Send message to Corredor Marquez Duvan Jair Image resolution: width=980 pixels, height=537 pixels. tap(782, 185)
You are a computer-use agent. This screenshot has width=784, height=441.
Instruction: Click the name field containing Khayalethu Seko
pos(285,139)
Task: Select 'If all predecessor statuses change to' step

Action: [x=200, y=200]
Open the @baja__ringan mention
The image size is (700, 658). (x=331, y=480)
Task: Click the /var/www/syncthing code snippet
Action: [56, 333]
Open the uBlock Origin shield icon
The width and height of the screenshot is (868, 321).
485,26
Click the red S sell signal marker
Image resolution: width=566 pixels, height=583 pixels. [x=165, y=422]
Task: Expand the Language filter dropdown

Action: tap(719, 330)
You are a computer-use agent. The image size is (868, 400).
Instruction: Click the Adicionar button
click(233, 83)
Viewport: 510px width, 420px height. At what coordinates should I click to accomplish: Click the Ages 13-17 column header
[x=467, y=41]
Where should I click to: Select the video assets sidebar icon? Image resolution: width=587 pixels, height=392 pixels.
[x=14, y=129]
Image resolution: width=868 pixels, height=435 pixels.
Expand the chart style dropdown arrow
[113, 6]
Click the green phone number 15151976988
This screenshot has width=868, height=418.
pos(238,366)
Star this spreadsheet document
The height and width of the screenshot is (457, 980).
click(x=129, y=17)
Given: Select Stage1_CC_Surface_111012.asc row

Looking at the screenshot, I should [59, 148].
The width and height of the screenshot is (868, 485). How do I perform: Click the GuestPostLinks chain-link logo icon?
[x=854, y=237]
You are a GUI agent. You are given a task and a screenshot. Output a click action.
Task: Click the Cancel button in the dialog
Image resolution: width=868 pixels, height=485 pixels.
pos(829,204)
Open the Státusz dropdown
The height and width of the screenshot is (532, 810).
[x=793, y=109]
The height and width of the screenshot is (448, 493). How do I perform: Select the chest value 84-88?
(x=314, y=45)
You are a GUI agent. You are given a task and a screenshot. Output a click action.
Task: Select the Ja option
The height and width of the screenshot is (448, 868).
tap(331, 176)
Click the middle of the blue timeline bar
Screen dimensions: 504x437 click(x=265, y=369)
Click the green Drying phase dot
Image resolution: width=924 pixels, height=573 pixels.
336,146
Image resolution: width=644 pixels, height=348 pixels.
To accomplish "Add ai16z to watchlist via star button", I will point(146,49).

TASK TO CARRY OUT:
Go through the records and print each one exactly.

ANSWER TO THIS TASK:
Send message to Corredor Marquez Duvan Jair Image resolution: width=980 pixels, height=537 pixels. tap(782, 185)
You are a computer-use agent. This screenshot has width=784, height=441.
Instruction: Click the name field containing Khayalethu Seko
pos(285,139)
Task: Select 'If all predecessor statuses change to' step

Action: [x=200, y=200]
Open the @baja__ringan mention
The image size is (700, 658). (x=331, y=480)
Task: Click the /var/www/syncthing code snippet
Action: [56, 333]
Open the uBlock Origin shield icon
The width and height of the screenshot is (868, 321).
485,26
Click the red S sell signal marker
Image resolution: width=566 pixels, height=583 pixels. [x=165, y=422]
Task: Expand the Language filter dropdown

Action: tap(719, 330)
You are a computer-use agent. The image size is (868, 400).
Instruction: Click the Adicionar button
click(233, 83)
Viewport: 510px width, 420px height. At what coordinates should I click to accomplish: Click the Ages 13-17 column header
[x=467, y=41]
Where should I click to: Select the video assets sidebar icon? Image resolution: width=587 pixels, height=392 pixels.
[x=14, y=129]
Image resolution: width=868 pixels, height=435 pixels.
Expand the chart style dropdown arrow
[113, 6]
Click the green phone number 15151976988
This screenshot has width=868, height=418.
pos(238,366)
Star this spreadsheet document
The height and width of the screenshot is (457, 980).
click(x=129, y=17)
Given: Select Stage1_CC_Surface_111012.asc row

Looking at the screenshot, I should [59, 148].
The width and height of the screenshot is (868, 485). How do I perform: Click the GuestPostLinks chain-link logo icon?
[x=854, y=237]
You are a GUI agent. You are given a task and a screenshot. Output a click action.
Task: Click the Cancel button in the dialog
Image resolution: width=868 pixels, height=485 pixels.
pos(829,204)
Open the Státusz dropdown
The height and width of the screenshot is (532, 810).
[x=793, y=109]
The height and width of the screenshot is (448, 493). How do I perform: Select the chest value 84-88?
(x=314, y=45)
You are a GUI agent. You are given a task and a screenshot. Output a click action.
Task: Select the Ja option
The height and width of the screenshot is (448, 868).
tap(331, 176)
Click the middle of the blue timeline bar
Screen dimensions: 504x437 click(x=265, y=369)
Click the green Drying phase dot
Image resolution: width=924 pixels, height=573 pixels.
336,146
Image resolution: width=644 pixels, height=348 pixels.
To accomplish "Add ai16z to watchlist via star button", I will point(146,49).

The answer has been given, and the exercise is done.